Aim of the task » The response must be the exact lines from the one that contains "This screenshot has height=843, width=1119." through the end of the material, with no pictures and no additional lines.

Provided data »
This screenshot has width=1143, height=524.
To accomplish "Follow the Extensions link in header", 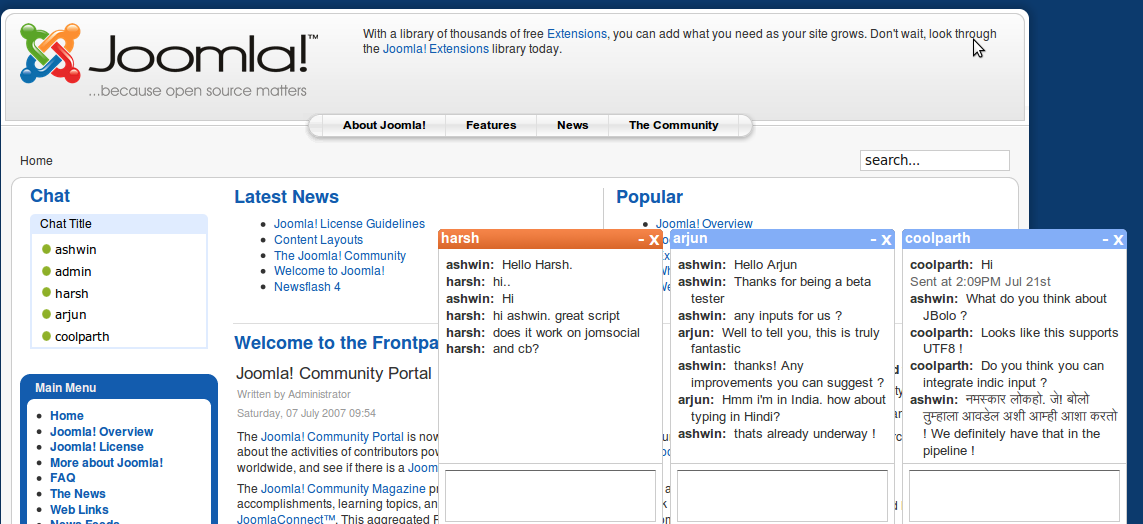I will coord(576,34).
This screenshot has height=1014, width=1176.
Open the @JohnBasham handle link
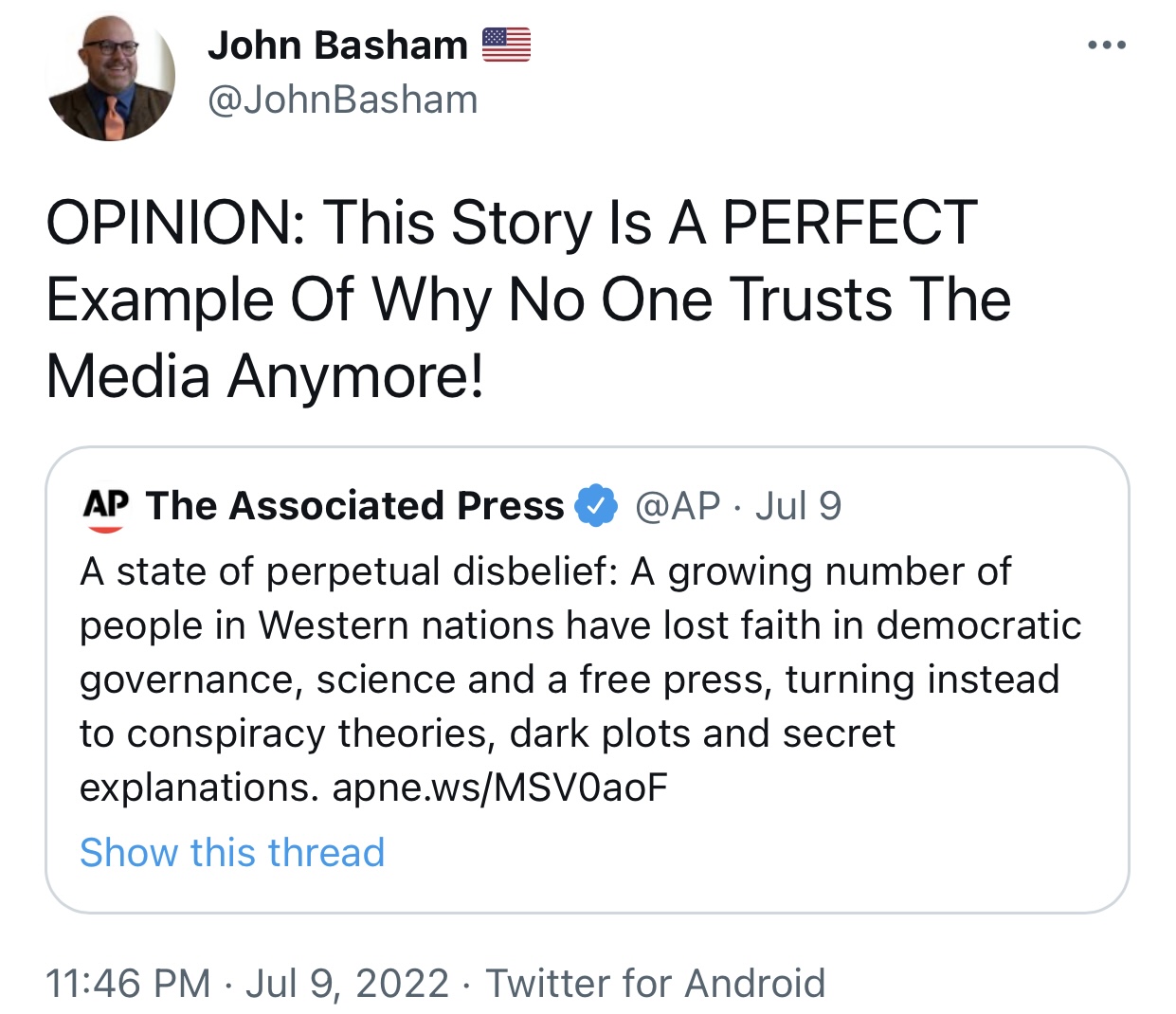[x=342, y=100]
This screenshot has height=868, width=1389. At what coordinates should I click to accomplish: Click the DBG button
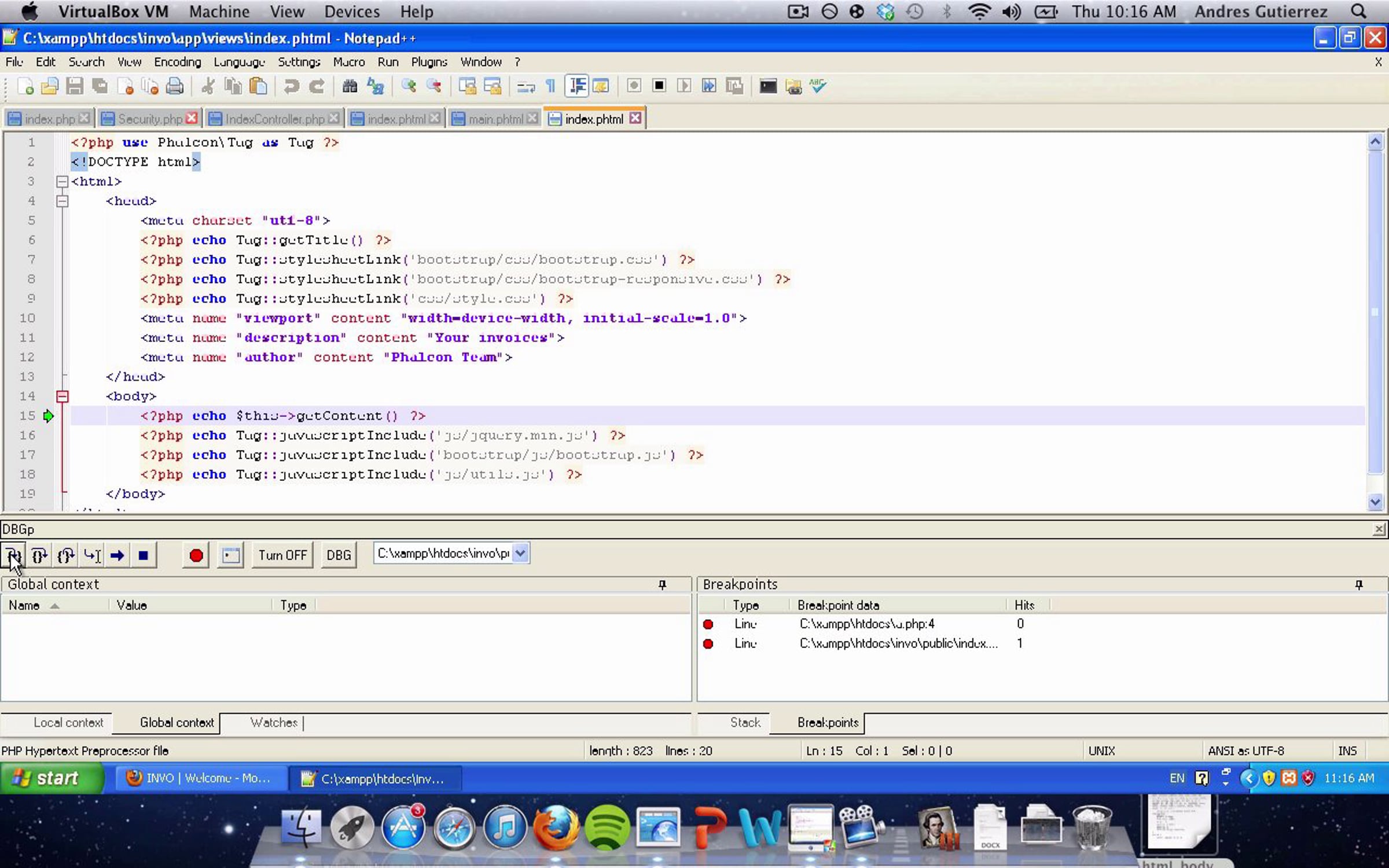[x=339, y=556]
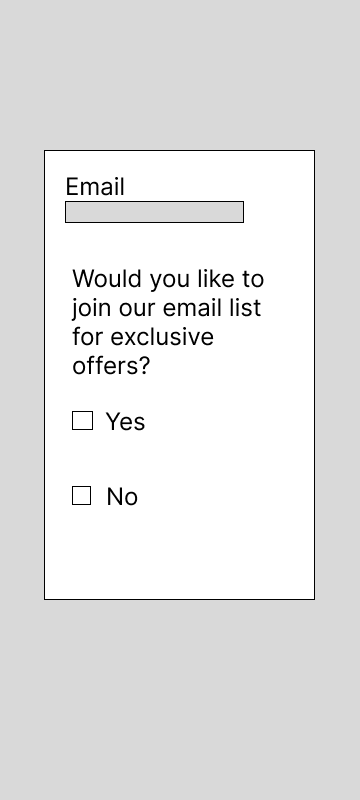This screenshot has width=360, height=800.
Task: Click empty white area below the No option
Action: [x=179, y=554]
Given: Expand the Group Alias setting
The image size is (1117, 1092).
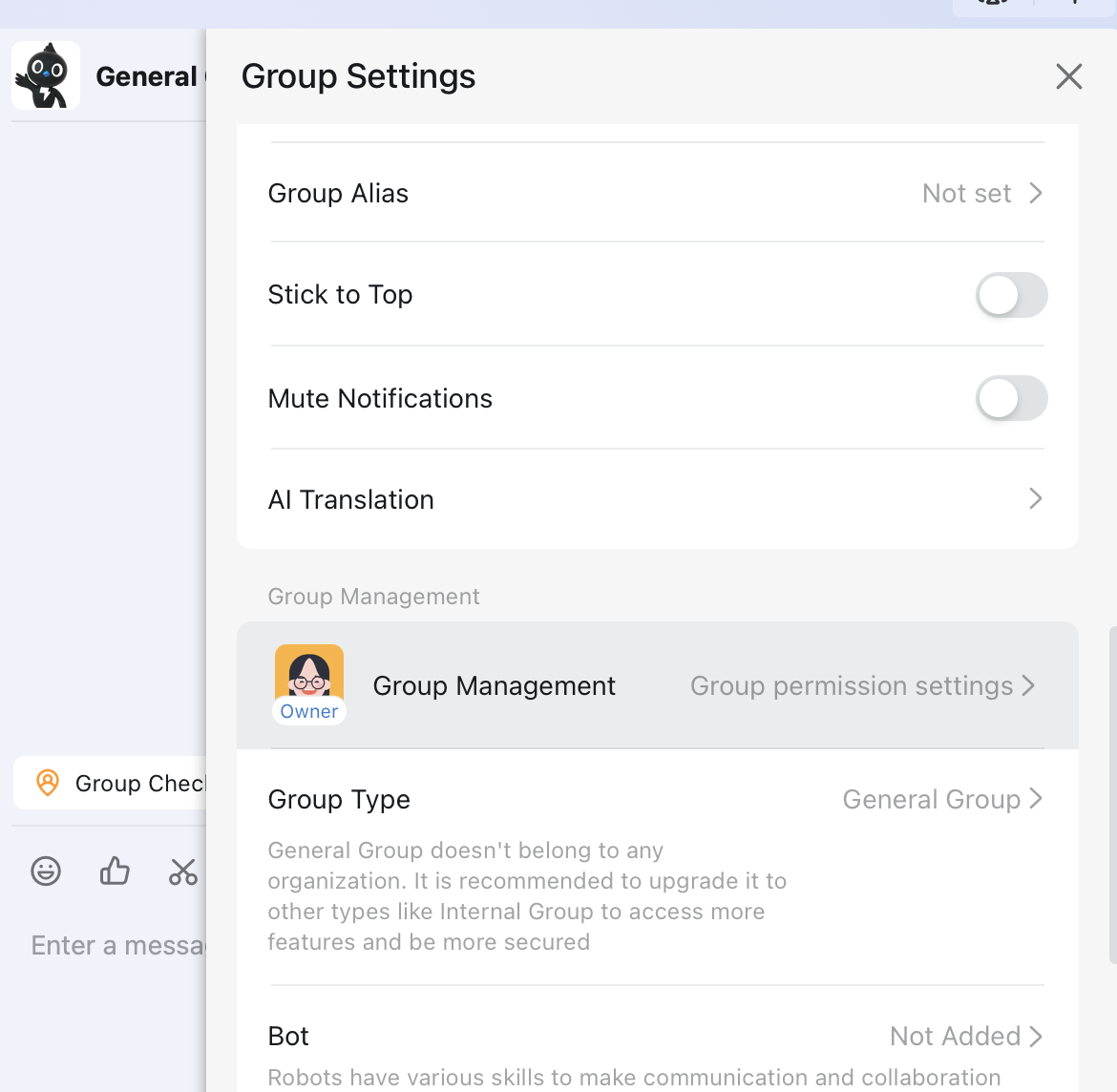Looking at the screenshot, I should pyautogui.click(x=1035, y=193).
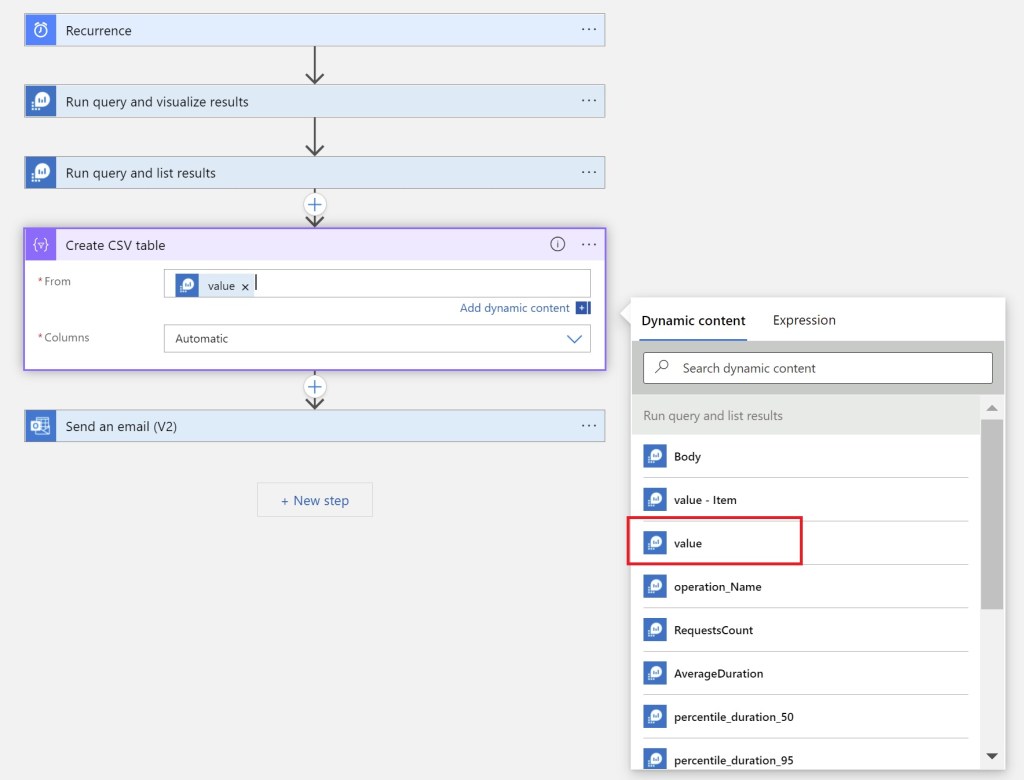Click the Search dynamic content field

817,368
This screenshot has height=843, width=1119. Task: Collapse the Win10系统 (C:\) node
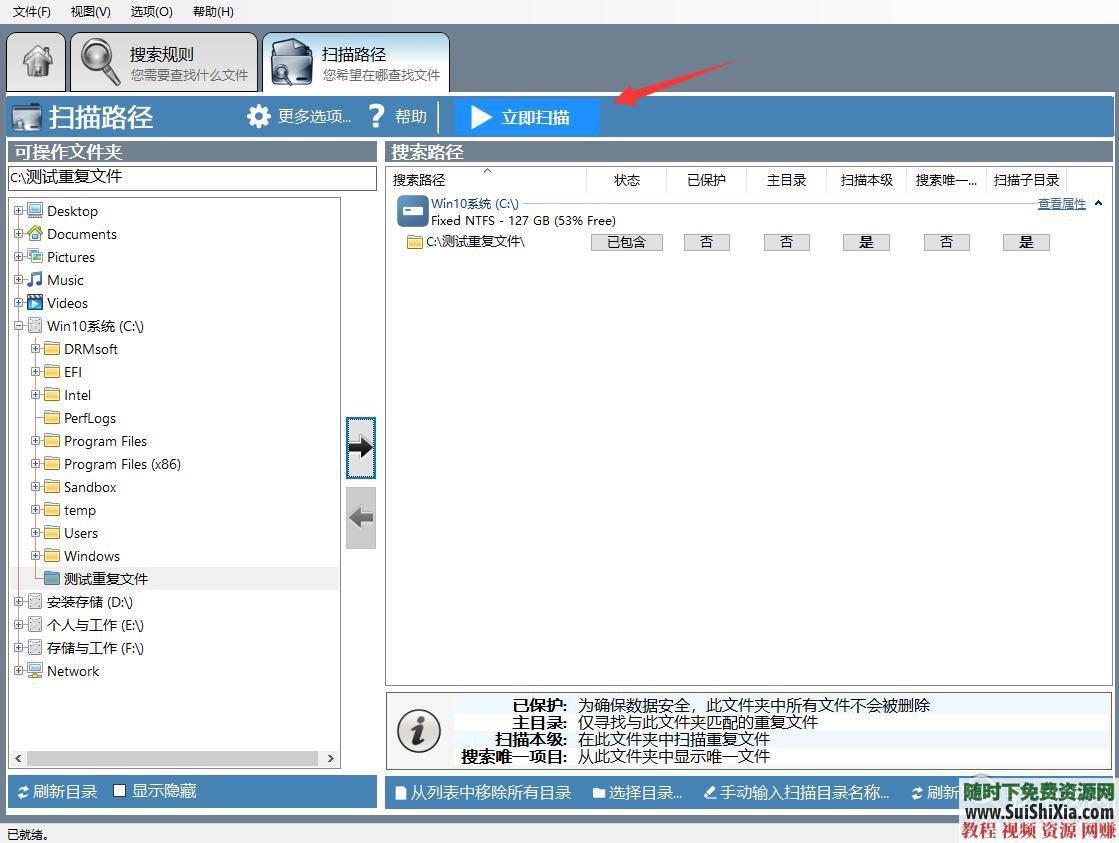click(x=18, y=326)
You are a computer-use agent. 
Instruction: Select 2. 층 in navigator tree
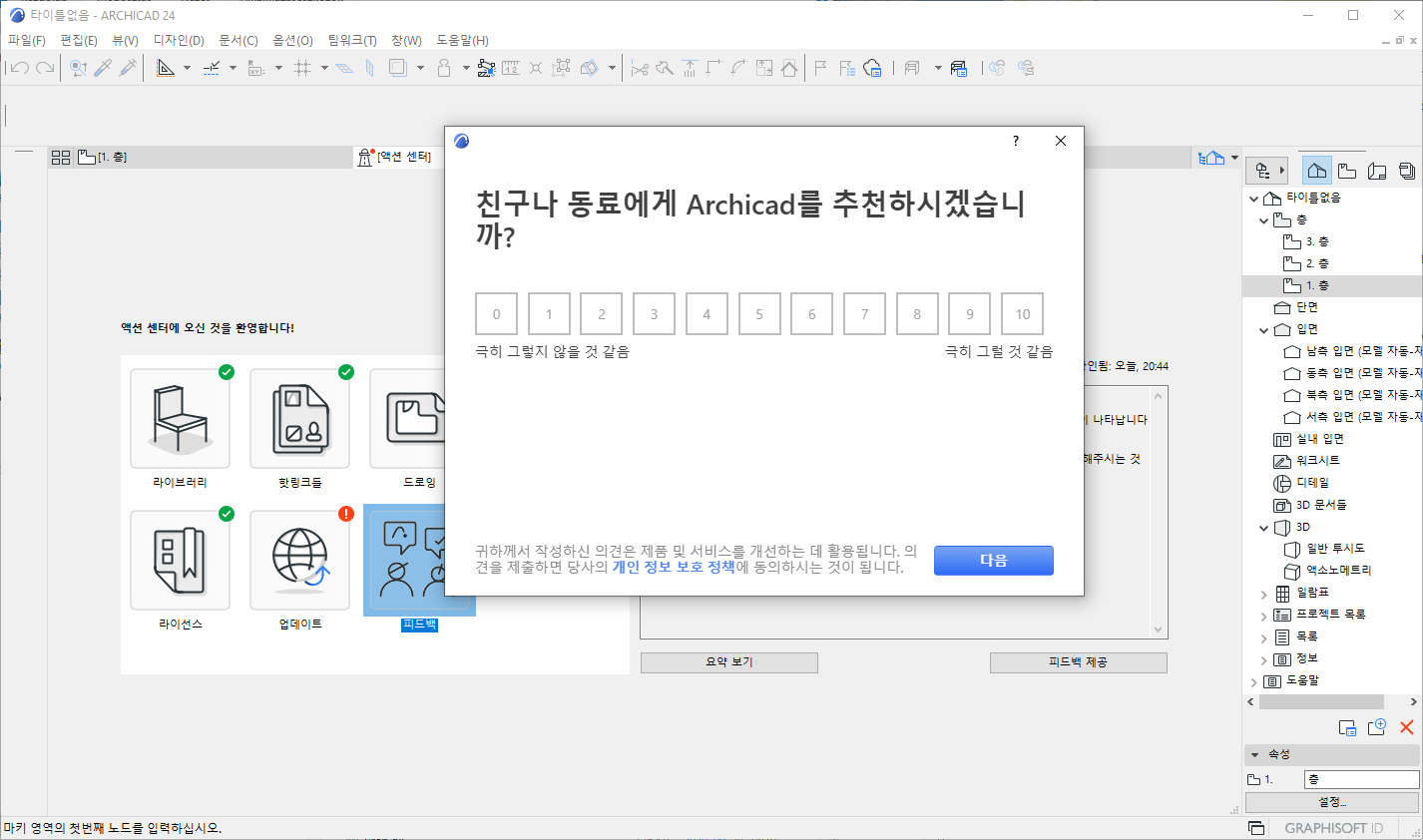pos(1316,264)
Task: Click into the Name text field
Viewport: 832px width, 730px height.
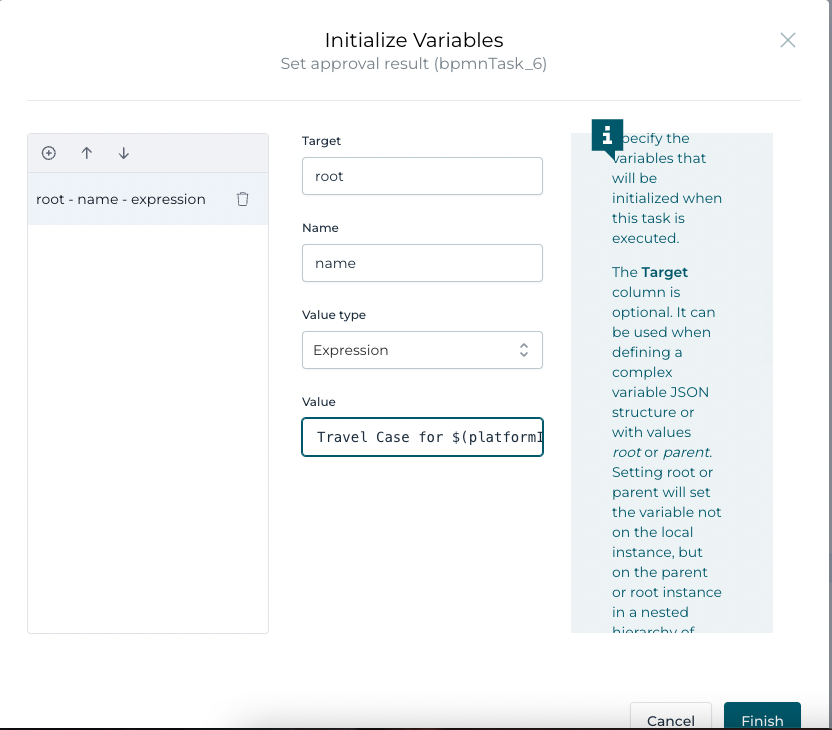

Solution to the exercise »
This screenshot has height=843, width=1119. Task: Collapse the Win10系统 (C:\) node
click(x=18, y=326)
You are a computer-use agent. 
Instruction: Select 2. 층 in navigator tree
pos(1316,264)
Task: Click into the Name text field
Viewport: 832px width, 730px height.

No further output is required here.